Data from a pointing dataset
------

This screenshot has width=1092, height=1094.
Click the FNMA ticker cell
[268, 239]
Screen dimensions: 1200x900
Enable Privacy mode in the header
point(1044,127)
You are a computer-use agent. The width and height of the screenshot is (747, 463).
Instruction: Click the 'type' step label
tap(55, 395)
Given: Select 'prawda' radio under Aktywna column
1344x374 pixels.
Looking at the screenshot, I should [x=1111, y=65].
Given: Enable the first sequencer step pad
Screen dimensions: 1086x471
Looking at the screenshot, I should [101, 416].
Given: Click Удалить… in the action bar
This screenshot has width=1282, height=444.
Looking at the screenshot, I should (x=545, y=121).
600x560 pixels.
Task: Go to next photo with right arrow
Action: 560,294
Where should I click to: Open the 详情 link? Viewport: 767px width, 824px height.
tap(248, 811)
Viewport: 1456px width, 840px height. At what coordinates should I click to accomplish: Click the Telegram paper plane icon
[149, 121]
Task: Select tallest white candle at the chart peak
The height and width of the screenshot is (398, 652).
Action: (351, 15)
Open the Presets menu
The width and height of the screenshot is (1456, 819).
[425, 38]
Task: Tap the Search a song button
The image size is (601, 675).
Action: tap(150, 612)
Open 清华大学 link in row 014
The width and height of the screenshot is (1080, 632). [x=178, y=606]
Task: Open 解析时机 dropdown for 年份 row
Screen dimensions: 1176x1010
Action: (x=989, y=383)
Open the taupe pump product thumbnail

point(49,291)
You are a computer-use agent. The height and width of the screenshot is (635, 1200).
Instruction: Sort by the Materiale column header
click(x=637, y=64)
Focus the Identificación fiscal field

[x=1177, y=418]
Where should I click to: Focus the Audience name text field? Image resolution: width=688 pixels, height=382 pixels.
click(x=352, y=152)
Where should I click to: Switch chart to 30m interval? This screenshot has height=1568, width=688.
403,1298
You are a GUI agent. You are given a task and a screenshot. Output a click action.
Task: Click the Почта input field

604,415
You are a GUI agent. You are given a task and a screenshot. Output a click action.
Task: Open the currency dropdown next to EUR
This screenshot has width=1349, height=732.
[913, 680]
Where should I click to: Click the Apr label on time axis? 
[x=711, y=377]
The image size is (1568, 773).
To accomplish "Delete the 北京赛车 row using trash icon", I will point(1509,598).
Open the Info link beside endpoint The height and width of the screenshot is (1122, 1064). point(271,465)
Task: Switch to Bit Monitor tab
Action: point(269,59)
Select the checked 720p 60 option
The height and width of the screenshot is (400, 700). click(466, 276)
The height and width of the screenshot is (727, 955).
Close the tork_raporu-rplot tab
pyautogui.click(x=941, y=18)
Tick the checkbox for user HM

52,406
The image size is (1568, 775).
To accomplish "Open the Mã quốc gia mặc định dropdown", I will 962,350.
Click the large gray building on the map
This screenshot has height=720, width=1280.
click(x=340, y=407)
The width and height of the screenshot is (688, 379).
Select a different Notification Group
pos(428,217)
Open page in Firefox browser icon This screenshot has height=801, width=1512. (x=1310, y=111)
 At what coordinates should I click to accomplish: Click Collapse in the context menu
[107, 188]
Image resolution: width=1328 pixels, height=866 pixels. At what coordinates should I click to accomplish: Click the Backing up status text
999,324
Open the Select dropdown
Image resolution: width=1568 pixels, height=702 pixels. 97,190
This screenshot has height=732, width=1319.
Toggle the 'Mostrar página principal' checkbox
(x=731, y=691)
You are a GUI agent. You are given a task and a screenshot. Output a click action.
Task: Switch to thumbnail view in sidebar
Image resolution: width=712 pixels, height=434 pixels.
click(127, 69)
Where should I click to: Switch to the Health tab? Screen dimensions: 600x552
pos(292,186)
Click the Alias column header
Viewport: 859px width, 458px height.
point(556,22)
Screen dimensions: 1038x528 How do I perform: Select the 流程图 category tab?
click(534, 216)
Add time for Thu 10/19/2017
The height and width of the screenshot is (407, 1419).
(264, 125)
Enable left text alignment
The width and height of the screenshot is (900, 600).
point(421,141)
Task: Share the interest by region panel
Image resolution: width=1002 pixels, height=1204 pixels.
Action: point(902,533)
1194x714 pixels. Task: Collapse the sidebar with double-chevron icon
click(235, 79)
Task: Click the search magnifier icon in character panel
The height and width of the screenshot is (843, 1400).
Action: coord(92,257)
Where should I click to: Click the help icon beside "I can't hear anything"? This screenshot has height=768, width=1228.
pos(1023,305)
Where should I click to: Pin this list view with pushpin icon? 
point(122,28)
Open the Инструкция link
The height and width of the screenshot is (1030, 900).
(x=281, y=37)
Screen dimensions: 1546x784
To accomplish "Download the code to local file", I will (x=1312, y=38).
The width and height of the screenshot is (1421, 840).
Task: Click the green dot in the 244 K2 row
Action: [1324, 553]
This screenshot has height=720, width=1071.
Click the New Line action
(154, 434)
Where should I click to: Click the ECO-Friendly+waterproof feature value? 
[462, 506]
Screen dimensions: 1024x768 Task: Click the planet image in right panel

------

To be done
Copy all of the data above word for word, keeping each line unchanged and in its original order.

Answer to this exercise
This screenshot has width=1092, height=1094.
Click the FNMA ticker cell
[268, 239]
Screen dimensions: 1200x900
Enable Privacy mode in the header
point(1044,127)
You are a computer-use agent. The width and height of the screenshot is (747, 463).
Instruction: Click the 'type' step label
tap(55, 395)
Given: Select 'prawda' radio under Aktywna column
1344x374 pixels.
Looking at the screenshot, I should [x=1111, y=65].
Given: Enable the first sequencer step pad
Screen dimensions: 1086x471
Looking at the screenshot, I should [101, 416].
Given: Click Удалить… in the action bar
This screenshot has width=1282, height=444.
Looking at the screenshot, I should (x=545, y=121).
600x560 pixels.
Task: Go to next photo with right arrow
Action: 560,294
Where should I click to: Open the 详情 link? Viewport: 767px width, 824px height.
tap(248, 811)
Viewport: 1456px width, 840px height. At what coordinates should I click to accomplish: Click the Telegram paper plane icon
[149, 121]
Task: Select tallest white candle at the chart peak
The height and width of the screenshot is (398, 652).
Action: (351, 15)
Open the Presets menu
The width and height of the screenshot is (1456, 819).
[425, 38]
Task: Tap the Search a song button
The image size is (601, 675).
Action: tap(150, 612)
Open 清华大学 link in row 014
The width and height of the screenshot is (1080, 632). [x=178, y=606]
Task: Open 解析时机 dropdown for 年份 row
Screen dimensions: 1176x1010
Action: (x=989, y=383)
Open the taupe pump product thumbnail

point(49,291)
You are a computer-use agent. The height and width of the screenshot is (635, 1200).
Instruction: Sort by the Materiale column header
click(x=637, y=64)
Focus the Identificación fiscal field

[x=1177, y=418]
Where should I click to: Focus the Audience name text field? Image resolution: width=688 pixels, height=382 pixels.
click(x=352, y=152)
Where should I click to: Switch chart to 30m interval? This screenshot has height=1568, width=688.
403,1298
You are a GUI agent. You are given a task and a screenshot. Output a click action.
Task: Click the Почта input field

604,415
You are a GUI agent. You are given a task and a screenshot. Output a click action.
Task: Open the currency dropdown next to EUR
This screenshot has width=1349, height=732.
[913, 680]
Where should I click to: Click the Apr label on time axis? 
[x=711, y=377]
The image size is (1568, 773).
To accomplish "Delete the 北京赛车 row using trash icon", I will point(1509,598).
Open the Info link beside endpoint The height and width of the screenshot is (1122, 1064). point(271,465)
Task: Switch to Bit Monitor tab
Action: point(269,59)
Select the checked 720p 60 option
The height and width of the screenshot is (400, 700). click(466, 276)
The height and width of the screenshot is (727, 955).
Close the tork_raporu-rplot tab
pyautogui.click(x=941, y=18)
Tick the checkbox for user HM

52,406
The image size is (1568, 775).
To accomplish "Open the Mã quốc gia mặc định dropdown", I will 962,350.
Click the large gray building on the map
This screenshot has height=720, width=1280.
click(x=340, y=407)
The width and height of the screenshot is (688, 379).
Select a different Notification Group
pos(428,217)
Open page in Firefox browser icon This screenshot has height=801, width=1512. (x=1310, y=111)
 At what coordinates should I click to accomplish: Click Collapse in the context menu
[107, 188]
Image resolution: width=1328 pixels, height=866 pixels. At what coordinates should I click to accomplish: Click the Backing up status text
999,324
Open the Select dropdown
Image resolution: width=1568 pixels, height=702 pixels. 97,190
This screenshot has height=732, width=1319.
Toggle the 'Mostrar página principal' checkbox
(x=731, y=691)
You are a GUI agent. You are given a task and a screenshot. Output a click action.
Task: Switch to thumbnail view in sidebar
Image resolution: width=712 pixels, height=434 pixels.
click(127, 69)
Where should I click to: Switch to the Health tab? Screen dimensions: 600x552
pos(292,186)
Click the Alias column header
Viewport: 859px width, 458px height.
point(556,22)
Screen dimensions: 1038x528 How do I perform: Select the 流程图 category tab?
click(534, 216)
Add time for Thu 10/19/2017
The height and width of the screenshot is (407, 1419).
(264, 125)
Enable left text alignment
The width and height of the screenshot is (900, 600).
point(421,141)
Task: Share the interest by region panel
Image resolution: width=1002 pixels, height=1204 pixels.
Action: point(902,533)
1194x714 pixels. Task: Collapse the sidebar with double-chevron icon
click(235, 79)
Task: Click the search magnifier icon in character panel
The height and width of the screenshot is (843, 1400).
Action: coord(92,257)
Where should I click to: Click the help icon beside "I can't hear anything"? This screenshot has height=768, width=1228.
pos(1023,305)
Where should I click to: Pin this list view with pushpin icon? 
point(122,28)
Open the Инструкция link
The height and width of the screenshot is (1030, 900).
(x=281, y=37)
Screen dimensions: 1546x784
To accomplish "Download the code to local file", I will (x=1312, y=38).
The width and height of the screenshot is (1421, 840).
Task: Click the green dot in the 244 K2 row
Action: [1324, 553]
This screenshot has height=720, width=1071.
Click the New Line action
(154, 434)
Where should I click to: Click the ECO-Friendly+waterproof feature value? 
[462, 506]
Screen dimensions: 1024x768 Task: Click the planet image in right panel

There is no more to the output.